En réalité, si je lui ai demandé de venir chez moi, c'est surtout parce que c'est sûrement la seule fois où il le pourra. Mes parents ont décidé d'aller se faire un cinéma puis de grandes courses pour la semaine. Ce genre de courses durant lesquelles on attend des heures entre les rayons. Ça m'arrange. Je ne veux pas que Taehyung rencontre mes parents.
Ni qui que ce soit.
C'est étrange, mais... j'ai un peu envie de le garder pour moi. D'être le seul à connaître son existence. Comme un rêve éveillé, une illusion qui nous apparaît et qu'on aurait trop peur de présenter aux autres sans paraître fou.
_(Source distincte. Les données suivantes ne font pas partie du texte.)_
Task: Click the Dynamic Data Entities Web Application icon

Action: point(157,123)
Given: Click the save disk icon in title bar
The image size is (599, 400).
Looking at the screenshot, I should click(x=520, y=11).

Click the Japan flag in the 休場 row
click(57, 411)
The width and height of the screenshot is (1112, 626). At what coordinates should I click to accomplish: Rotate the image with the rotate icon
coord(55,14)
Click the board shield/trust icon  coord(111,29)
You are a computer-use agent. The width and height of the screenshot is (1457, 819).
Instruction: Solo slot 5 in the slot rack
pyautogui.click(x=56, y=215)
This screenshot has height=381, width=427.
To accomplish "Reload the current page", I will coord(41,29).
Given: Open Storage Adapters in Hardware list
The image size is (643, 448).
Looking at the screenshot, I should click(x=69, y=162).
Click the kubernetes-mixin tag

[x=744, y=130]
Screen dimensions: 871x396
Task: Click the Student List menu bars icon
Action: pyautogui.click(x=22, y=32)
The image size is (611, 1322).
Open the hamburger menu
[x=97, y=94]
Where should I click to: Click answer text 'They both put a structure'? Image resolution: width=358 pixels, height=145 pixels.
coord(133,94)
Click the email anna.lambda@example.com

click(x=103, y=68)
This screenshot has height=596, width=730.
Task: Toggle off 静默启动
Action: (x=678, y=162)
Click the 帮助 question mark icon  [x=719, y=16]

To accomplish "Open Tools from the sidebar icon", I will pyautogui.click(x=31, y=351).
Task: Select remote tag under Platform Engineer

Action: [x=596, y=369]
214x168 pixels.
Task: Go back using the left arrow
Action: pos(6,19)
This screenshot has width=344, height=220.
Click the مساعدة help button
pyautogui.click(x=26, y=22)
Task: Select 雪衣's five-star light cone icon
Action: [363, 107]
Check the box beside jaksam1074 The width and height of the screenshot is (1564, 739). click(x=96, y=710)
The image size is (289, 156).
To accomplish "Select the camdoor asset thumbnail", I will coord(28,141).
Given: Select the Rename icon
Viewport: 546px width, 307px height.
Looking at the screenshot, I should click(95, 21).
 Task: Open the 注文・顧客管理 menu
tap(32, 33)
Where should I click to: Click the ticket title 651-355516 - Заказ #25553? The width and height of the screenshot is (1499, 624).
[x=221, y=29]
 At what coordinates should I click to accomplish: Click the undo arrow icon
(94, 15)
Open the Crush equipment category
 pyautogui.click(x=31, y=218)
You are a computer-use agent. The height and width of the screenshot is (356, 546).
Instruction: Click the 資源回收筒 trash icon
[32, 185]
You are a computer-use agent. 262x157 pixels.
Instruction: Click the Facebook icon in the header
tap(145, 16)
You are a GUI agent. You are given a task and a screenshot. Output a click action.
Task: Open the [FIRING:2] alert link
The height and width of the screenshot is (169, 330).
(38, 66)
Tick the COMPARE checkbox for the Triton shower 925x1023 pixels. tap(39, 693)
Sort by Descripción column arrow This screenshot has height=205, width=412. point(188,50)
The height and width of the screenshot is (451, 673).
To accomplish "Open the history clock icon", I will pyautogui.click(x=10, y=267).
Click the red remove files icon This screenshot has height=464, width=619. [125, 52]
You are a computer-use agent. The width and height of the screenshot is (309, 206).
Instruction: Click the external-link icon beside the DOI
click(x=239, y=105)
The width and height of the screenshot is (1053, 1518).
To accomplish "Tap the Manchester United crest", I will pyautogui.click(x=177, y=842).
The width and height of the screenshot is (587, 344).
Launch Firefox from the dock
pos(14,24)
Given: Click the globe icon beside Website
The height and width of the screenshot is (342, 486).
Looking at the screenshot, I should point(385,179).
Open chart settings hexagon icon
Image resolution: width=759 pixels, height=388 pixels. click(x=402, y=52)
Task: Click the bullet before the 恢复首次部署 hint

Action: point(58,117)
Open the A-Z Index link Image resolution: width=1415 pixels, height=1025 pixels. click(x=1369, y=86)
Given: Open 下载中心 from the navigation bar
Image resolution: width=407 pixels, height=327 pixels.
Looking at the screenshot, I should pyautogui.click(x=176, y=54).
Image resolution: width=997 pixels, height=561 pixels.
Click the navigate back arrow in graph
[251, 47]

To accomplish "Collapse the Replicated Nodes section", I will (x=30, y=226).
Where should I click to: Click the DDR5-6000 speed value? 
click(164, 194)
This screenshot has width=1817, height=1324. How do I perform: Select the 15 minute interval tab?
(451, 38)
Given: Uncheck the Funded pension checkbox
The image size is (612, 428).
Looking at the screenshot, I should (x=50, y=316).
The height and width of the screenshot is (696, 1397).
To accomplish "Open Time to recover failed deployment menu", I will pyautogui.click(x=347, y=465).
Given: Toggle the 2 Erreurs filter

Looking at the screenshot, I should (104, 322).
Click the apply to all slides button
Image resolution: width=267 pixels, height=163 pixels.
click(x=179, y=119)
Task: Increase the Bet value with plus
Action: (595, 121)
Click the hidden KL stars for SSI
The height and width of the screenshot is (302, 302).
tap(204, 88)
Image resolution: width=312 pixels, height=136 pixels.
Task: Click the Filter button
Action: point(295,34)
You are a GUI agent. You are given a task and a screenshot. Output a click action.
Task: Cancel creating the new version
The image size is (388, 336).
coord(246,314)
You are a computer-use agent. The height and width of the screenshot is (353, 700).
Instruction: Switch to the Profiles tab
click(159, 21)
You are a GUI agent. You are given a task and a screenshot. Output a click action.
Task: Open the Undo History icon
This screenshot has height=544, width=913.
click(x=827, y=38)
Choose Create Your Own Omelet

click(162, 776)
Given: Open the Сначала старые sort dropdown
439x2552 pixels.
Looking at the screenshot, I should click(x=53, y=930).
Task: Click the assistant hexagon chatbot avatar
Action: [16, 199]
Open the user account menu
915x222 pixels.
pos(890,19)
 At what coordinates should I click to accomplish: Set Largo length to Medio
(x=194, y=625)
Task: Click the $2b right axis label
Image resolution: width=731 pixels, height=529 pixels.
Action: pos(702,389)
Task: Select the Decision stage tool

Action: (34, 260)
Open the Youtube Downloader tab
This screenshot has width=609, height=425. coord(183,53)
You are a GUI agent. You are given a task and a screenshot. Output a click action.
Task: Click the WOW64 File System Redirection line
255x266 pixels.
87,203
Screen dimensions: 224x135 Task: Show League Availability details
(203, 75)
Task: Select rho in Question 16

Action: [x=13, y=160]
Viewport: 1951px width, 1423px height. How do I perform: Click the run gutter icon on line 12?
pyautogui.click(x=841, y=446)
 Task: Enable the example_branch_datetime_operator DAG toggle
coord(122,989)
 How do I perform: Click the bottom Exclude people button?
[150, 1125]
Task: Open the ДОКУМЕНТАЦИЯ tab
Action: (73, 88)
Parce que parfois, je me dis qu'il l'est peut-être, une illusion. Quelqu'un qui se matérialise afin de me tenir compagnie, une création de mon cerveau qui apparaîtrait afin de panser les plaies. Comme un système de protection. Et pourtant, la seconde suivante, il est bien devant moi, et je peux l'attraper, le toucher, l'atteindre, entendre sa voix et sentir toutes ces petites particules qui font sa senteur.
Lorsque nous arrivons devant le gîte, Taehyung sourit. C'est une bâtisse aux volets bleus et aux murs blancs épurés, avec une clôture en bois qui l'entoure. Des coquillages servent de gravier devant l'entrée, formant un chemin zigzaguant sur la cour de devant pour atteindre la porte.
Le stéréotype parfait d'une petite maison charmante, près de la mer.
Je crois qu'au fond, je commence à m'y attacher, d'une certaine façon.
À elle. Mais aussi à cette plage. À cette senteur. À ce port. À cet endroit.
Et à ce garçon aussi, peut-être.
"Tu viens ?"
Taehyung me suit, nos pas faisant crisser les coquillages. Je sors le double des clefs pour entrer. Une fois à l'intérieur, Taehyung regarde autour de lui. Nous enlevons nos chaussures et je le laisse faire son inspection.
"C'est beau, comme gîte."
J'acquiesce. J'ouvre la fenêtre près de la porte afin de laisser entrer le vent léger et les quelques effluves de la mer, qui remontent jusqu'ici.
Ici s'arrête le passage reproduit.